After about four months running the project, he said that the six individuals from development, ops, security, and program management backgrounds had never worked together and only half had significant experience working on an agile team.

“We had a very broad mission to start with. It took three months to start performing anywhere near the team’s collective potential,” Montgomery said.

Montgomery added that one of the biggest challenge was to change the people’s perspective. Many are not comfortable working on the operations and management side. You need to polite and to begin to trust and then challenge one another.

“We had to develop outside relationships–as a team–with our stakeholders. Plus, what was our mission, and what do we need to do to accomplish it? We all had very different ideas on what “enable DevOps for Red Hat IT” actually meant. Last, we had all the “new team” logistics to sort out (meeting times, seating arrangements, electronic communications, et cetera ad nauseam). All of this took a deceptively high amount of time and effort,” he said.

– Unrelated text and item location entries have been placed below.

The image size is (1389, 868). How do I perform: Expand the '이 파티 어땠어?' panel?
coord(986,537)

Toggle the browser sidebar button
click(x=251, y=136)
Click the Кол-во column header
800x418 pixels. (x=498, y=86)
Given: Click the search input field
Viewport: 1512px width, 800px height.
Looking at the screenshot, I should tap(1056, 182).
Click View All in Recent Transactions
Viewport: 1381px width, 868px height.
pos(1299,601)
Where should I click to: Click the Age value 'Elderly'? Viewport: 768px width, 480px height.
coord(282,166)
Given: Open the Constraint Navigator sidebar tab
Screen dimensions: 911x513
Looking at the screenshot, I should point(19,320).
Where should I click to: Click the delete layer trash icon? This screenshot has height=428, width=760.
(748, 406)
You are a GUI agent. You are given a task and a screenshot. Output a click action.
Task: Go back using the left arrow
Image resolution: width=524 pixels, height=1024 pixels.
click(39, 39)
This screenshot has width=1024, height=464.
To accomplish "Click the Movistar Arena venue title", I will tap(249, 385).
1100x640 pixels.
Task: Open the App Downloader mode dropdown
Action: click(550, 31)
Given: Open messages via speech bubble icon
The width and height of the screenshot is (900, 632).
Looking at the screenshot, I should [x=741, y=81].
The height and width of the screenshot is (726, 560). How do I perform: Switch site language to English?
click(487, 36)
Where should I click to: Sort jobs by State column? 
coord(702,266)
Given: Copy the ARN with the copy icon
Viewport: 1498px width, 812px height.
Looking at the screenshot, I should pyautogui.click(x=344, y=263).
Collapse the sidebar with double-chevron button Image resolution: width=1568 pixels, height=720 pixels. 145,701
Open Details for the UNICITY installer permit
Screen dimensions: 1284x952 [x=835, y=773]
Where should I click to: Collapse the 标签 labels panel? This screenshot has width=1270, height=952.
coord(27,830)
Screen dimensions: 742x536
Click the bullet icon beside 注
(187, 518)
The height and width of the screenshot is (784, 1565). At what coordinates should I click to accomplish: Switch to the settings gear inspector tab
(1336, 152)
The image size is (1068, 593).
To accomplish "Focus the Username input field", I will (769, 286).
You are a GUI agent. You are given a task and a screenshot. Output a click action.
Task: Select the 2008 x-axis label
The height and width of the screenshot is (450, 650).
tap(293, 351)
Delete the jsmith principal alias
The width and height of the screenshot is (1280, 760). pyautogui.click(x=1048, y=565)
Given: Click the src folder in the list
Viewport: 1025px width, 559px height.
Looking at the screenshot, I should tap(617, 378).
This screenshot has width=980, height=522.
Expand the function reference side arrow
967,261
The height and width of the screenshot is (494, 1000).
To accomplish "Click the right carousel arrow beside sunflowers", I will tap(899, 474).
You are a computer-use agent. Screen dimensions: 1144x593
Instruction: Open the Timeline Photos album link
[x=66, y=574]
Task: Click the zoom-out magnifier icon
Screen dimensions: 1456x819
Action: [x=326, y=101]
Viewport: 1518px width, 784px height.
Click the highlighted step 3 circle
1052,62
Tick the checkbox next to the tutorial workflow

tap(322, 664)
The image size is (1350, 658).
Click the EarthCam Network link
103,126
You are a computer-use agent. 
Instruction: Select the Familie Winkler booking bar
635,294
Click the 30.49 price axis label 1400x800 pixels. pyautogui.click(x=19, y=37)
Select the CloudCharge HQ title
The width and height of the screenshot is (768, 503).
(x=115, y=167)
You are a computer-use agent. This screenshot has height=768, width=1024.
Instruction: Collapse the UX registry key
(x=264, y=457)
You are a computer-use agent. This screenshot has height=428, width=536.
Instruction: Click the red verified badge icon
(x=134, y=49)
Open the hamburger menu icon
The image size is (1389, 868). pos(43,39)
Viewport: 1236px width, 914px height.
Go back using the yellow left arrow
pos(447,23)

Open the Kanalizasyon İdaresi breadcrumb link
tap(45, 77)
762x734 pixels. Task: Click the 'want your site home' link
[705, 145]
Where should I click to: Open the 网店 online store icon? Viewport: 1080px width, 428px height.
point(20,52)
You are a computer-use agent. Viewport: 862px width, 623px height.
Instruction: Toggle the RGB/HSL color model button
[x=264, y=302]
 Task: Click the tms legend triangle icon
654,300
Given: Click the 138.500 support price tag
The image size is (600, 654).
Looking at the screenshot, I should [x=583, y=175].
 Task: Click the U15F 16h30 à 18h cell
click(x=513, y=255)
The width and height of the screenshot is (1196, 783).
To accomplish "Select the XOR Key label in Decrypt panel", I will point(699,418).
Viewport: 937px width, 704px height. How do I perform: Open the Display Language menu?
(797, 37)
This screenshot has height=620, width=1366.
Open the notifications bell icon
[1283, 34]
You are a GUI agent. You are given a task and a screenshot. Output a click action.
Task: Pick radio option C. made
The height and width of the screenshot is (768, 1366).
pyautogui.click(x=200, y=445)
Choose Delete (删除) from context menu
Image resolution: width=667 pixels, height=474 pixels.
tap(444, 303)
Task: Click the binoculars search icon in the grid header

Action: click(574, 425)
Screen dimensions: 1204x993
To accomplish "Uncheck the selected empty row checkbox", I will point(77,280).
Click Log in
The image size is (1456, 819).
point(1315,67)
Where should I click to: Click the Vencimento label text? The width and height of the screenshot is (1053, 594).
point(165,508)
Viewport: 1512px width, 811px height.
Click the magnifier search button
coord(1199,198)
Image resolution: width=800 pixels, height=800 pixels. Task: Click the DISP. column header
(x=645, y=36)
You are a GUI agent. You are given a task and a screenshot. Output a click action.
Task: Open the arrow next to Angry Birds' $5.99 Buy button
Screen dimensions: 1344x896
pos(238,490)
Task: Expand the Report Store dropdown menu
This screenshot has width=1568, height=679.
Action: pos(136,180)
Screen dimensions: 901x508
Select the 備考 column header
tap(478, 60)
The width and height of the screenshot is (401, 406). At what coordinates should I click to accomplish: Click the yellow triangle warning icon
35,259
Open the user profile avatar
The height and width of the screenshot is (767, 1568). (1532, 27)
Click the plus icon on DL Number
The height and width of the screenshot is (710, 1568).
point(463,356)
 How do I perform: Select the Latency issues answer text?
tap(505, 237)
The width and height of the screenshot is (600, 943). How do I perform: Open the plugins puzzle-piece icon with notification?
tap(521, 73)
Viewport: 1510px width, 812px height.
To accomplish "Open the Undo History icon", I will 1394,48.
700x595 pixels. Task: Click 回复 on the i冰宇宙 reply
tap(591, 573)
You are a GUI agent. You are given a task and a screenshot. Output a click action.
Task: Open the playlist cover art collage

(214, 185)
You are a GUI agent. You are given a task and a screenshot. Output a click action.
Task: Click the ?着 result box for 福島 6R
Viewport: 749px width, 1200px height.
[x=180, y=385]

Development teams are measured on the features they deliver to users, while operations teams are measured by the stability of the system after it has been delivered to users. These are often competing interests in organizations because the development team is not incentivized to ensure the stability of a system once it delivers it to the operations team. Likewise, the operations team is not afforded the appropriate incentives to care about the frequency of releasing new features to users.

At the start, team members had wildly different opinions on what that work should be, ranging from “build a platform-agnostic version of Netflix OSS’ to run on OpenStack, etc.” to “fundamentally change the way departments like Marketing, Engineering, Sales, and IT collaborate with one another. The team did compressive video conference, discussion threads, meetings, surveys, etc. to understand why DevOps is important.

Just as interests between features and stability often compete, tools, processes and languages are often misaligned. Montgomery said for instance, in a meeting sysadmin wouldn’t know the term “full stack”, while a developer can talk about length on this topic.

“If we are having these communication issues with our small, focused, collocated team of native English speakers, then how much is lost in translation when teams send each other tickets at a rate of dozens or hundreds per week in a mid-sized IT shop? How many hours are lost, and customer-impacting errors are made, due to a lack of common language between teams?” he added.

Team members can be more collaborative is by increasing their skill sets in disciplines beyond those traditional specialties that have been established on projects. For example, developers might broaden their skills in infrastructure and databases, while operations engineers could increase their skills in software development and testing.

In summary, Montgomery said that for embarking on a DevOps transformation project, you need to give yourself a little space to form your team, break down your mission, and get everyone speaking the same language. In the process, DevOps enables the whole organization to become more agile and innovative.